This taught me a whole lot of new science re. the atmosphere. I finally understand the temperature pattern and the fourfold classification:
* troposphere where higher=cooler therefore unstable, tropos; then
* stable stratosphere where higher=warmer, up from the tropopause boundary where cumulus clouds bang their heads and turn into nimbus clouds; then
* unstable mesosphere where higher=cooler (noctilucent clouds here); then
* stable thermosphere where higher=warmer.
The inversion pattern evident in the stratosphere-mesosphere is ALL caused by the ozone production and absorption of higher frequency rays, clearly a highly dynamic pattern, hence human effects are likely to be very low compared to natural cycles.
From the mesosphere and thermosphere up the atmosphere is ionized plasma due to cosmic ray and solar bombardment, and acts as a mirror to radio waves.
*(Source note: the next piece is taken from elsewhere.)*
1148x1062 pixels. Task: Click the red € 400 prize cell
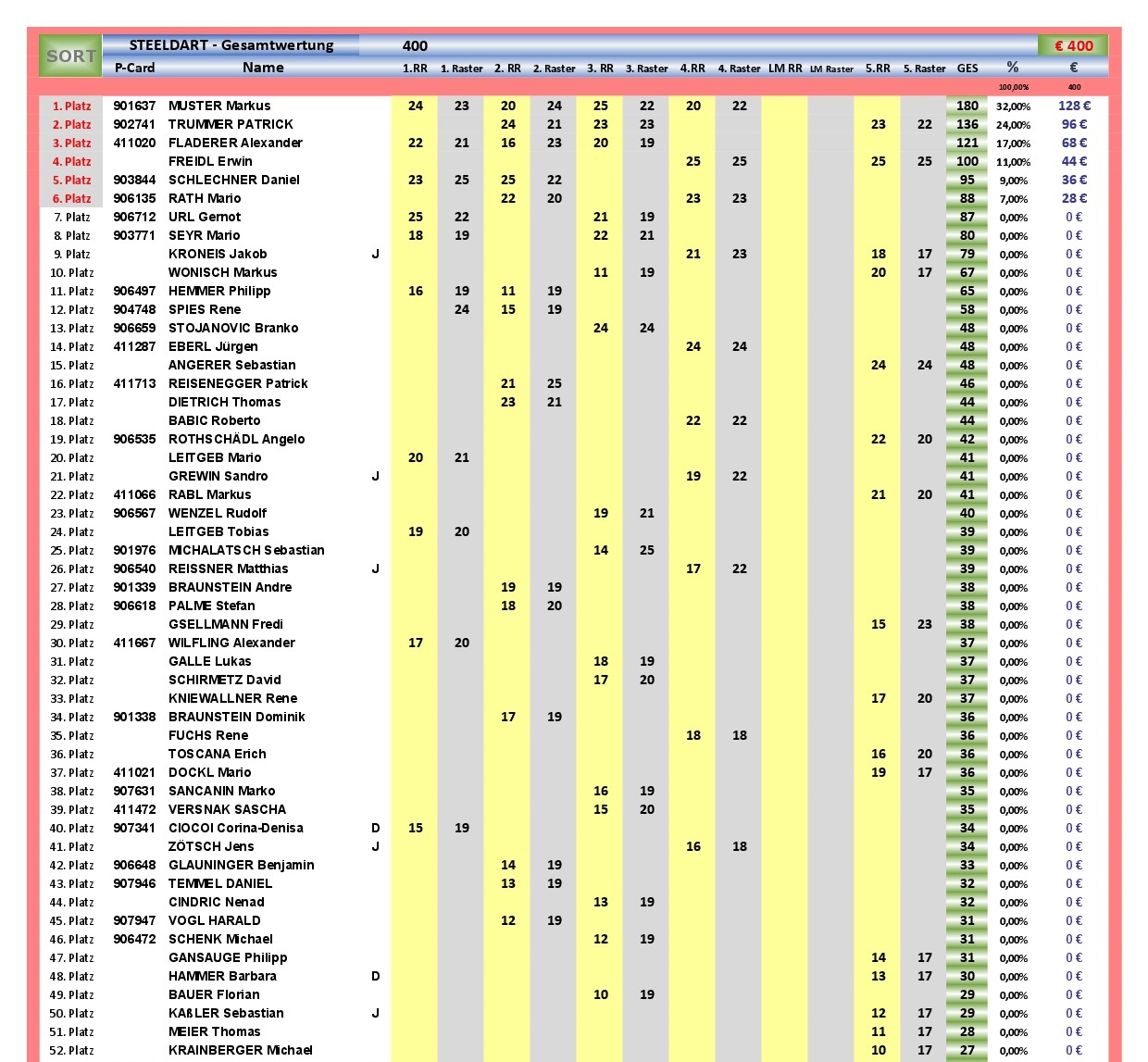click(1073, 45)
The thermosphere is stable, hence the possibility of layering in the ionosphere. The mesopause, the boundary between higher stable and lower unstable atmosphere, is lower during the day because of the solar radiation.
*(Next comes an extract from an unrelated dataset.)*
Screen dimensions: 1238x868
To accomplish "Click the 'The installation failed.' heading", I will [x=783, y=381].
What a magical system for homeostasis and protection of life on earth.

October 5, 2010 6:58 am

Lucy,
Nice recap. There’s a chart here which illustrates what you said:
http://www.windows2universe.org/earth/Atmosphere/mesosphere_temperature.html
The topmost branches of this GJ reached up to about 90km, which is the top of the mesosphere. And underscores this: The mesosphere is one of the loneliest places in all of the terrestrial spheres, inhabited only rarely by transients (TLE’s, meteors, noctilucent clouds and transient rockets). Too high for aircraft or balloons to fly in; too low for spaceships to orbit in.